Sardines (known as Sardeles in Greek) are a popular fish among Greeks. Aside from being flavorful, easily accessible and inexpensive, they are packed with vitamins and rich in so many nutrients we all surely need more of these days.
In fact, sardines are one of the most concentrated sources of the omega-3 fatty acids EPA and DHA. What’s more, sardines are a great source of vitamin B12, vitamin D, calcium and protein. Of more importance to most of you, sardines make for a quick and easy meal as they need little cooking time and just a few ingredients to enhance their flavor.

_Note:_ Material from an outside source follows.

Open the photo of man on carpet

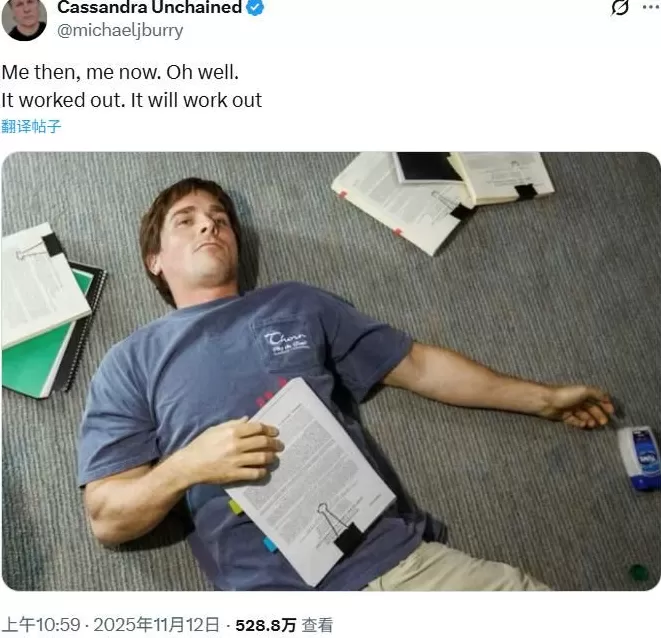tap(331, 371)
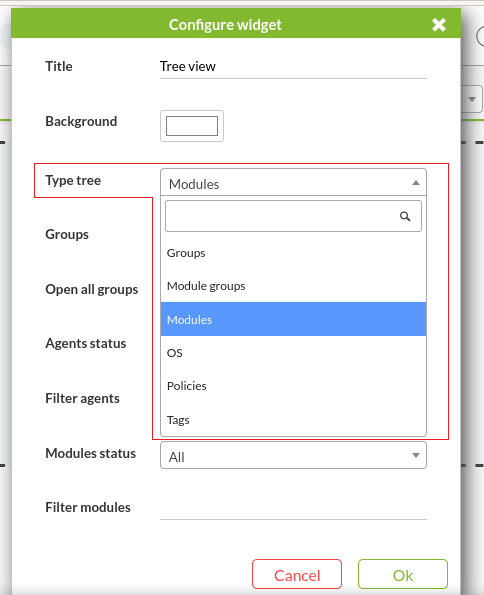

My favorite ways to cook fresh sardines are grilled quickly over a charcoal fire (served with a lemon/olive oil sauce); baked in a spicy tomato sauce (see this post); and simply baked with some olive oil and herbs as you will see below. The only downside is, I always end up eating way too much bread with these dishes because the yummy sardines and accompanying sauces beg for it!

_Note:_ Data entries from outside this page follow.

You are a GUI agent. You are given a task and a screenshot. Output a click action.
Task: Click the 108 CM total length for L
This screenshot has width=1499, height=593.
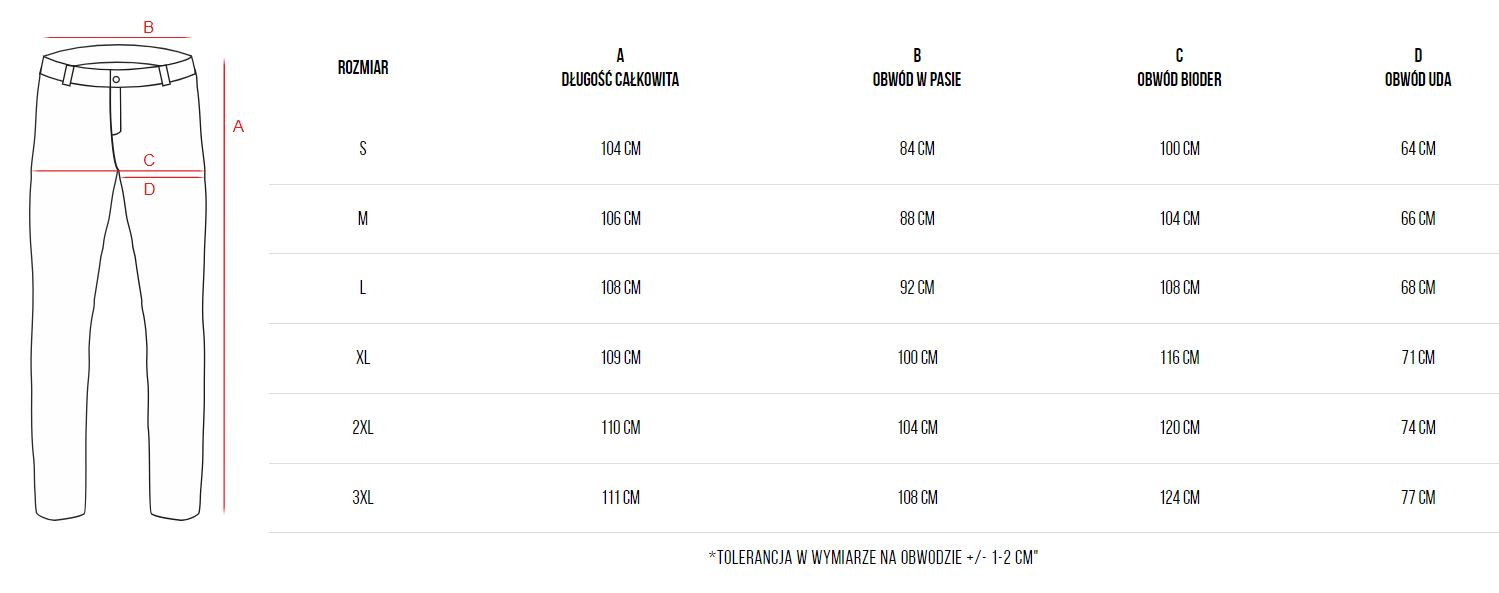pos(620,288)
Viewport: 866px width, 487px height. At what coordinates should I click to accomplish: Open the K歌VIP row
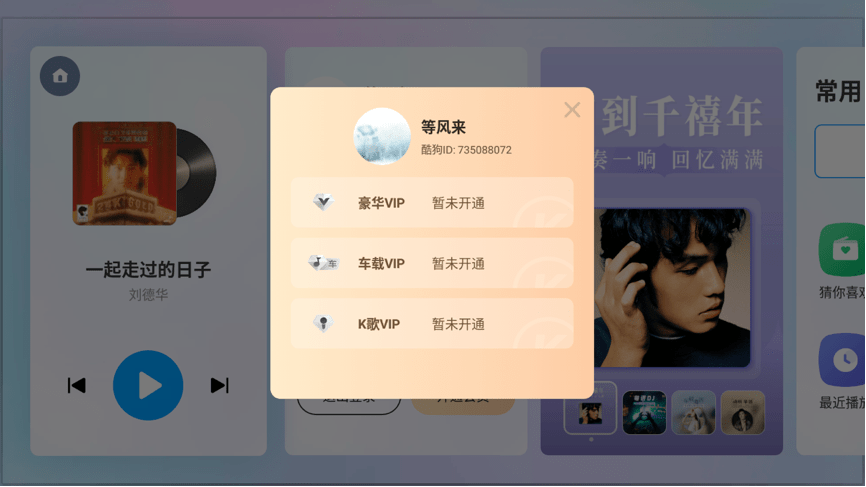coord(432,324)
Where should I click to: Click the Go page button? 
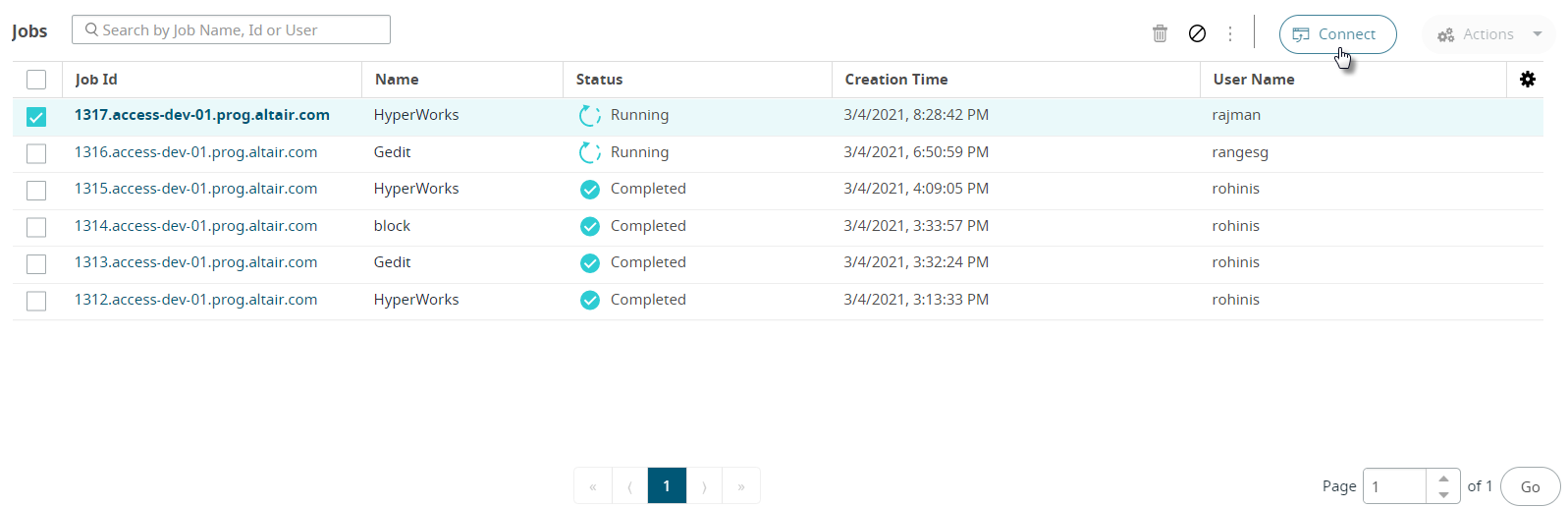click(1530, 486)
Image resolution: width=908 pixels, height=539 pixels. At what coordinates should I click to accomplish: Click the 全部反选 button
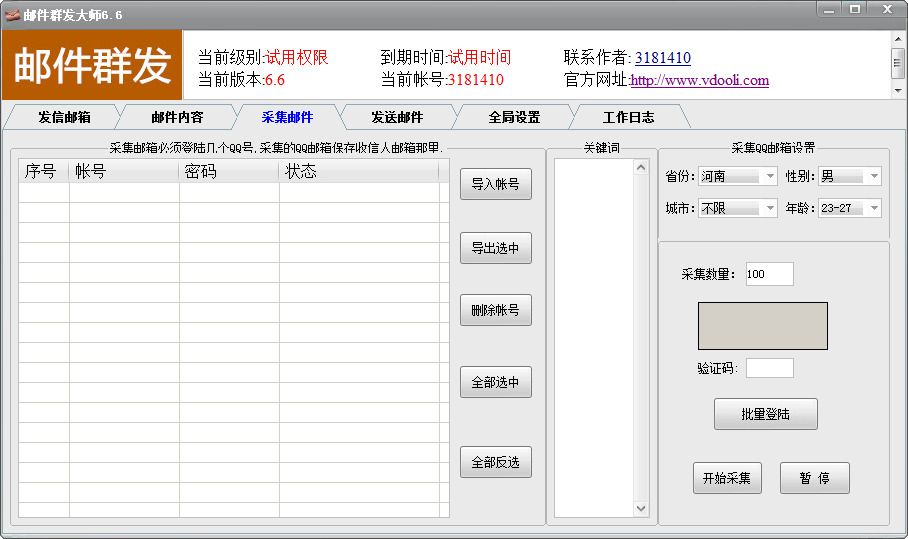[x=495, y=462]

If you haven’t tried sardines yet, please do. They’re a great fish to add to your diet. I promise.
Baked Sardines–Ψητές Σαρδέλες
Makes 6 servings
2 pounds of fresh sardines, cleaned
1/2 cup olive oil
Salt and freshly ground pepper
2 hefty pinches Greek oregano
Leaves from 3 sprigs fresh thyme
5 cloves of garlic, thinly sliced
Pinch of crushed red pepper flakes
Juice of 1 lemon
Preheat oven to 400 degrees. Rinse the sardines well under cold running water making sure all scales are removed. Layer sardines in a baking dishes and season well with salt and pepper. Whisk the olive oil, oregano, thyme, garlic, red pepper flakes and lemon juice in a bowl until well combined. Pour over the sardines and let sit a couple of minutes.
Place the baking dish in the oven and cook for about 20 minutes, adding a bit of water to the baking dish if necessary. Serve the sardines with a fresh salad and crusty bread.